Time to celebrate…

Time to celebrate…

Earthsongs Ceramic Studio is celebrating its Thirtieth Anniversary with a full year of celebration…EVERYONE IS WELCOME!

Earthsongs is celebrating its thirtieth anniversary, with a full year of celebration, beginning June 24, 2023 through June, 2024. It is a wonderful thing to have been able to remain here creating art and adding to the life of the Borough for these years. I am so grateful to all those who have been part of the Studio and made it possible for me to create in clay:

  • To clients who commissioned work for installation as well as those who purchased moveable work for their home and as gifts
  • To those who attended the myriad workshops and classes I offered
  • To those who participated in the public art projects I led
  • To the other Metuchen businesses who carry and carried my work: Marafiki, Gardenia, and especially Papillon.
  • To the Metuchen Inn who continues to showcase my work and donate food for Gallery Openings and other special events 
  •  I am most grateful for your continuing support of the studio. 

Because of what I have always seen as the mission and role of the studio:

Yes, creating art from clay, but about making an impact on the community and bringing people together through the arts, 

it seems most appropriate that the thirty-year anniversary celebration, June 24, reflect that mission. As I envision the Anniversary Celebration, we will recognize the day by installing the Community Peace Mural (created August, 2022, by nearly 50 people during CLAY DAYS in METUCHEN) which speaks to peace around the world, but with a special eye to Ukraine. Hence, my hope is to create a celebratory event through this Anniversary that will not only be festive for all those who can be at Earthsongs that day, but raise funds specifically for the people of Ukraine.

SATURDAY, JUNE 24, 2023, 1-4pm

  1. 1pm | All are welcome to Earthsongs, visit the gardens and pond, enjoy some      appetizer munchies. (The mural will be covered.) 
  2. 1:30pm | The first 50 who donated $100 to Ukraine, will then be invited to a meal, completely donated by Hailey’s Harp and Pub, at tables on the closed street of Bissette Place to enjoy with friends and neighbors.
  3. 2:30-3:00pm | Diners will be encouraged to return to Earthsongs
  4. 3:00pm | Unveiling of the Community Peace Mural, entertainment, desserts prepared by local residents from Ukraine. 

How can you participate?

First, everyone is welcome! Feel free to bring friends!

The meal will be limited to the first 50 people who choose to donate $100 to the people of Ukraine.

> [Instruction 1]: Please list the start times given for the four entries in the June 24 schedule of the Earthsongs anniversary announcement.
> [Instruction 2]: Rewrite the Earthsongs anniversary announcement from the words "Yes, creating art" through the words "for the people of Ukraine.", and swap "celebratory event" for "benefit gathering".
The records aren't needed for any of this.

(Source data)

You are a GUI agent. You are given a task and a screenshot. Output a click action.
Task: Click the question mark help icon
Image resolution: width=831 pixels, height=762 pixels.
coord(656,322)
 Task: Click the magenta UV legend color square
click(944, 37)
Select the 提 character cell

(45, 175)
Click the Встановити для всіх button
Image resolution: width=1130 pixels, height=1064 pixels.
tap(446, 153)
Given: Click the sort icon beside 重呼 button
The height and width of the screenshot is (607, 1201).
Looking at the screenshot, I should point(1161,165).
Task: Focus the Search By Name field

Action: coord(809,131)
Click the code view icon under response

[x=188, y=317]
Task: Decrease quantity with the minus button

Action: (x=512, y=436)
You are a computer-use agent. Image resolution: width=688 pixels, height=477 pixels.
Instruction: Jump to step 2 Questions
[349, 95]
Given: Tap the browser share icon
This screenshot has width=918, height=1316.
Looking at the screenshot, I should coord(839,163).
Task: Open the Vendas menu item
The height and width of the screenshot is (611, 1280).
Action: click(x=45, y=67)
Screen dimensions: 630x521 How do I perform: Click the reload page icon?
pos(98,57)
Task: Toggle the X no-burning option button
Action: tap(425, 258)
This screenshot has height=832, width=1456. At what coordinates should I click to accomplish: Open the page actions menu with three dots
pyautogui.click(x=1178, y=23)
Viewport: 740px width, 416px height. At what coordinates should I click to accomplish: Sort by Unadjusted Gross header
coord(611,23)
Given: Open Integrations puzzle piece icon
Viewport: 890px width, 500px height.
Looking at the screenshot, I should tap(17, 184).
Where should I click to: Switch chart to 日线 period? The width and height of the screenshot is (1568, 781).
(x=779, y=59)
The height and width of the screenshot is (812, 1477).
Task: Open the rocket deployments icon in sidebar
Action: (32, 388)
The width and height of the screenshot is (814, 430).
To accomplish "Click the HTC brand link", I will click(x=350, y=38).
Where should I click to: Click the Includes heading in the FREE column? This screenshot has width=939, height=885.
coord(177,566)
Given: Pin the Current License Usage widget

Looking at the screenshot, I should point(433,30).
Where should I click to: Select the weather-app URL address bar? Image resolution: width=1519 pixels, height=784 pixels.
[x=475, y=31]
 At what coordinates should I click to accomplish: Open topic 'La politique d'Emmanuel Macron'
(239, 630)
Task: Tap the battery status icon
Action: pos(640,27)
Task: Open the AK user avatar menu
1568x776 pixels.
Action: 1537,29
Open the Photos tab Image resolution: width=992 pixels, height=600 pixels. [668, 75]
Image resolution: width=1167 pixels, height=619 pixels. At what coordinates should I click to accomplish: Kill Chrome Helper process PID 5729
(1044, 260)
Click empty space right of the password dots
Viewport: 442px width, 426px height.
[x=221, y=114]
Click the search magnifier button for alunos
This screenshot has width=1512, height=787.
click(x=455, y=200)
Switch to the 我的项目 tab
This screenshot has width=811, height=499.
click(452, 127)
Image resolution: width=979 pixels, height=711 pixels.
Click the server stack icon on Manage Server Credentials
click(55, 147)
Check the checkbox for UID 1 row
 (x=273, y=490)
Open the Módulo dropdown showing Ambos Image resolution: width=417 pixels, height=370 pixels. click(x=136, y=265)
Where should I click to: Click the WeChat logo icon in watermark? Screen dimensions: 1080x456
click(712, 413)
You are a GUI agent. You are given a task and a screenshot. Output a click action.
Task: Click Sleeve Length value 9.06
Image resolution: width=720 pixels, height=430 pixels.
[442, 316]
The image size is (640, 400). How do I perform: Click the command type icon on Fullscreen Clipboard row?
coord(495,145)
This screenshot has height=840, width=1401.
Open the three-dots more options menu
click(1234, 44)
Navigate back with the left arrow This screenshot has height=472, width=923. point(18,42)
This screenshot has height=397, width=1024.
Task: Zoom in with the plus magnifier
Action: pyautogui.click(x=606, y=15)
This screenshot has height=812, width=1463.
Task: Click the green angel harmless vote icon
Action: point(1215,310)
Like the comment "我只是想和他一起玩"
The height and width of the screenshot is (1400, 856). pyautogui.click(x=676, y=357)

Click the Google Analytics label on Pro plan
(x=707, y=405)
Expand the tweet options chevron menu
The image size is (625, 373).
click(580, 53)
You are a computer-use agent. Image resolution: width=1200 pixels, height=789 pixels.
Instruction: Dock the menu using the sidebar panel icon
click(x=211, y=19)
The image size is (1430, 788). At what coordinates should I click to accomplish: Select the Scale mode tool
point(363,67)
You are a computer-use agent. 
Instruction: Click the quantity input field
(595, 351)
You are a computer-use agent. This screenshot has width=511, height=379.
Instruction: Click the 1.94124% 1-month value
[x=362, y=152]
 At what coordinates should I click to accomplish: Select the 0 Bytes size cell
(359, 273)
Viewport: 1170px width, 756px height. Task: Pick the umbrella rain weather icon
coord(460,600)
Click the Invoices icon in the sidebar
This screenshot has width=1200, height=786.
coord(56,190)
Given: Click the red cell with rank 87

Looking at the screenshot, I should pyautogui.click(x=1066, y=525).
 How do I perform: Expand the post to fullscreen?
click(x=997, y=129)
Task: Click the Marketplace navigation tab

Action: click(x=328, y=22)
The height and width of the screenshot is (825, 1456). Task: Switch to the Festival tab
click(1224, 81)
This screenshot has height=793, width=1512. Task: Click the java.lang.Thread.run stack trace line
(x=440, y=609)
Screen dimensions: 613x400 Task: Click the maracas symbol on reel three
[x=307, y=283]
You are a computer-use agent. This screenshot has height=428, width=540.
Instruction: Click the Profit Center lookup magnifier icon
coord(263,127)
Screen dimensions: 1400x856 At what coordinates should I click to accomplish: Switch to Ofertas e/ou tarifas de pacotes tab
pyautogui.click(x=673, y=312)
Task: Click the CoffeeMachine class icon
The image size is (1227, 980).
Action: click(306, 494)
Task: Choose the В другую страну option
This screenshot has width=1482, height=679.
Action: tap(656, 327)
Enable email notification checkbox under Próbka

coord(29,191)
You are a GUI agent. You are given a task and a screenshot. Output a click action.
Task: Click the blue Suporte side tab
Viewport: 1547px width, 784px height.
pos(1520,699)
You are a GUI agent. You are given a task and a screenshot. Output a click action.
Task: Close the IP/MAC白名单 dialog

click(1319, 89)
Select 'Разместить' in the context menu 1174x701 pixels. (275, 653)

> [Task response 1]: 1pm, 1:30pm, 2:30-3:00pm, 3:00pm

> [Task response 2]:
Yes, creating art from clay, but about making an impact on the community and bringing people together through the arts, 

it seems most appropriate that the thirty-year anniversary celebration, June 24, reflect that mission. As I envision the Anniversary Celebration, we will recognize the day by installing the Community Peace Mural (created August, 2022, by nearly 50 people during CLAY DAYS in METUCHEN) which speaks to peace around the world, but with a special eye to Ukraine. Hence, my hope is to create a benefit gathering through this Anniversary that will not only be festive for all those who can be at Earthsongs that day, but raise funds specifically for the people of Ukraine.